EXERCISE DATA:
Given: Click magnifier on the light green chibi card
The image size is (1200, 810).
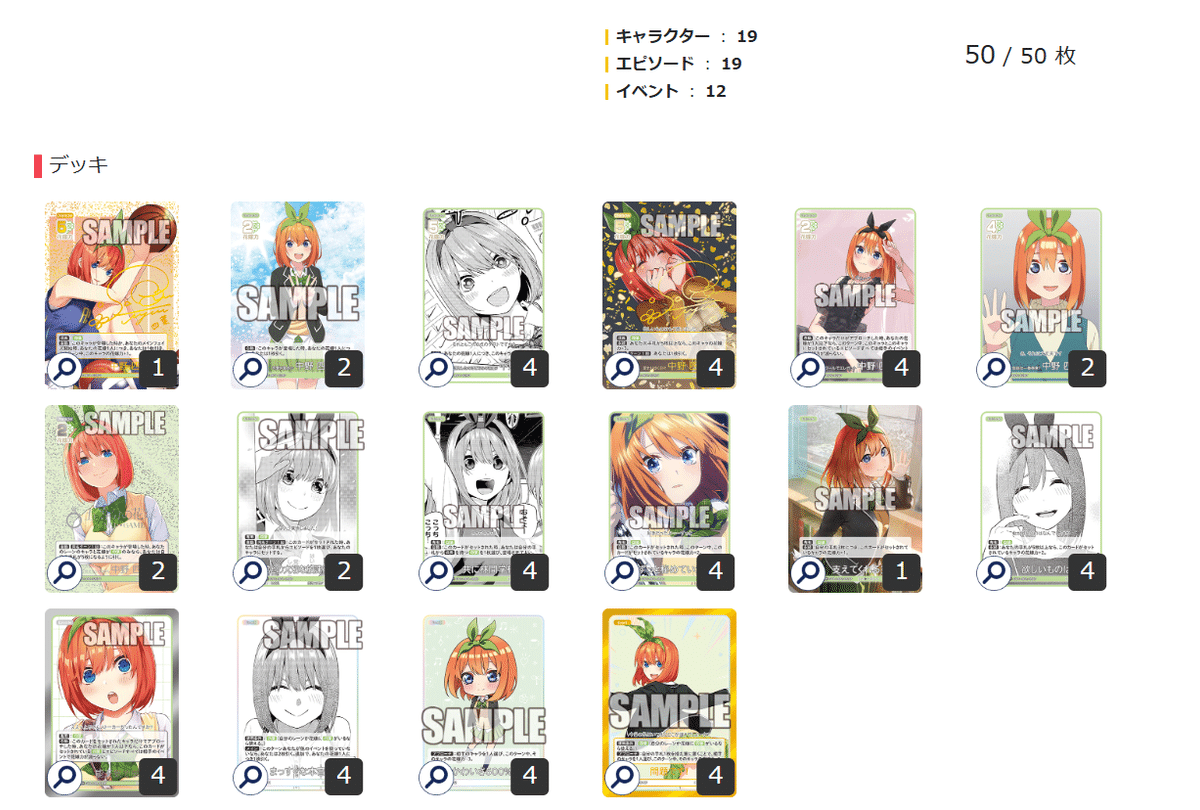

---

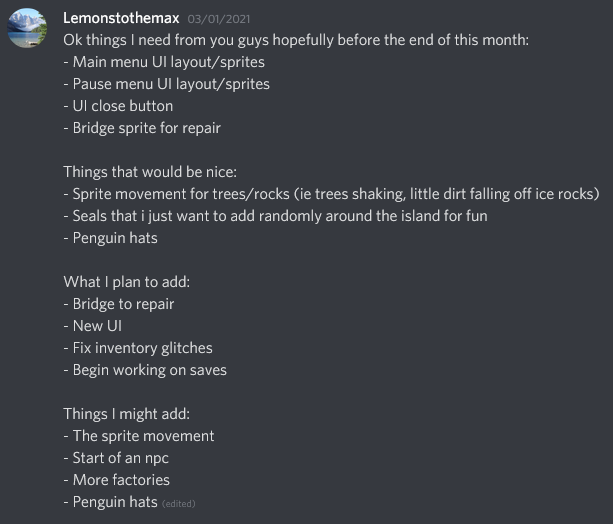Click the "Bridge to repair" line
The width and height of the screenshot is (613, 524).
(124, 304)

REQUIRED ACTION: Within the listing above, the range opens at the line with "Given: Click magnifier" and closes at the line with "The image size is (1200, 810).". Reproduce exactly the lines of that range, including both ends.

ANSWER TO THE PROBLEM:
Given: Click magnifier on the light green chibi card
The image size is (1200, 810).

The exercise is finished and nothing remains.